[DATA]
------------------------------------------------------------------------

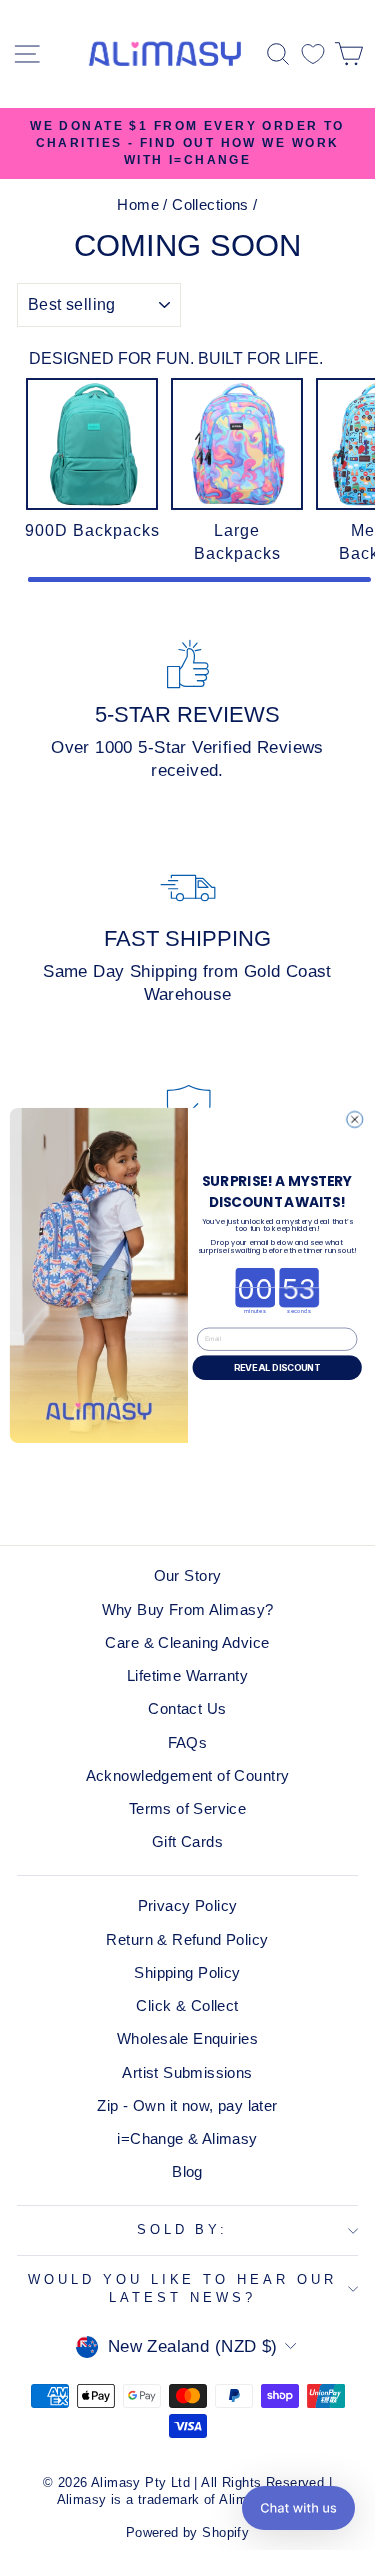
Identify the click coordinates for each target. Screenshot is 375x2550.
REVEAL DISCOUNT (276, 1367)
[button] (298, 2508)
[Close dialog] (354, 1119)
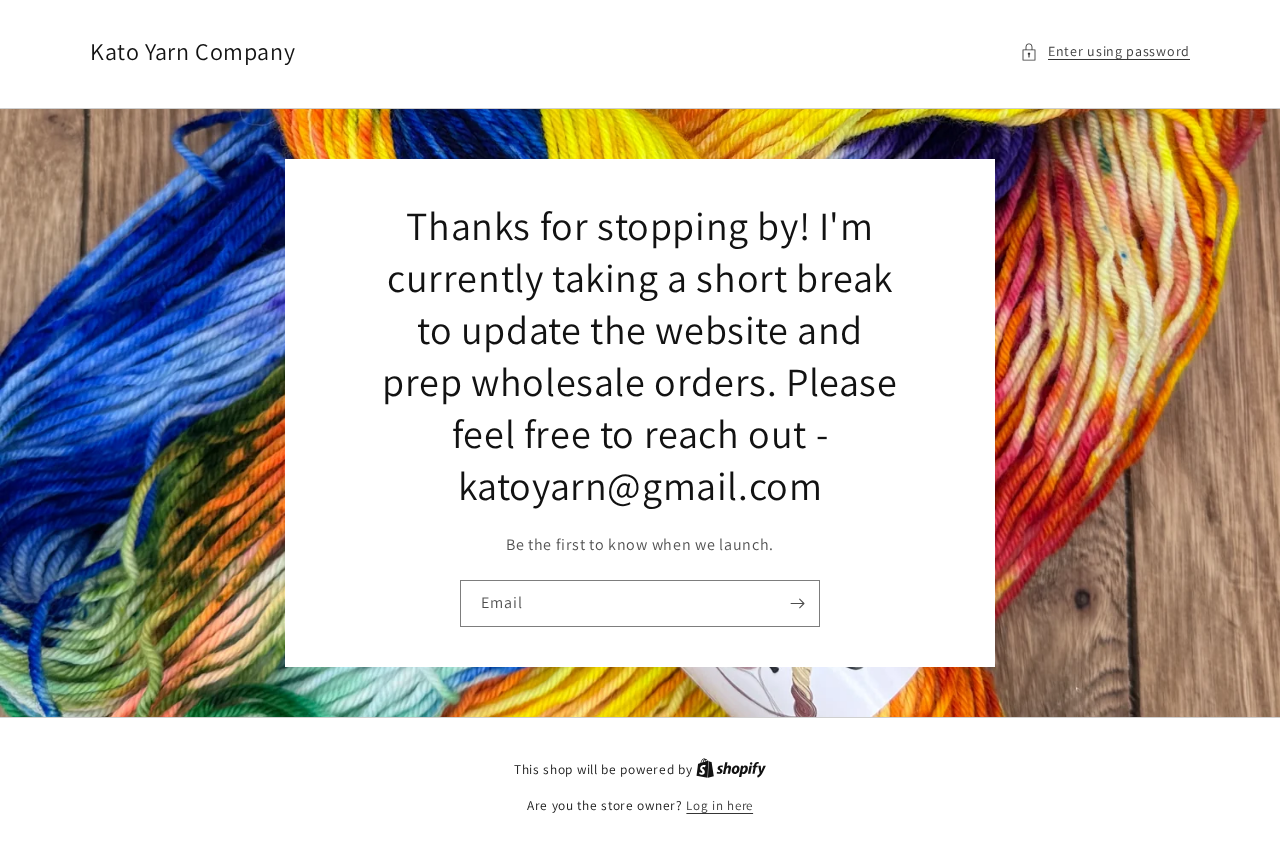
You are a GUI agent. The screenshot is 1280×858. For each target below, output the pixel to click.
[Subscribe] (797, 603)
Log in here (719, 805)
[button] (1105, 51)
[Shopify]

------------------------------------------------------------------------

[EXERCISE REQUIREMENTS]
Output the records above exactly, leaving out pictures.

[RESULT BELOW]
Identify the click coordinates for each target. Screenshot is 375x2550.
REVEAL DISCOUNT (276, 1367)
[button] (298, 2508)
[Close dialog] (354, 1119)
You are a GUI agent. The screenshot is 1280×858. For each target below, output the pixel to click.
[Subscribe] (797, 603)
Log in here (719, 805)
[button] (1105, 51)
[Shopify]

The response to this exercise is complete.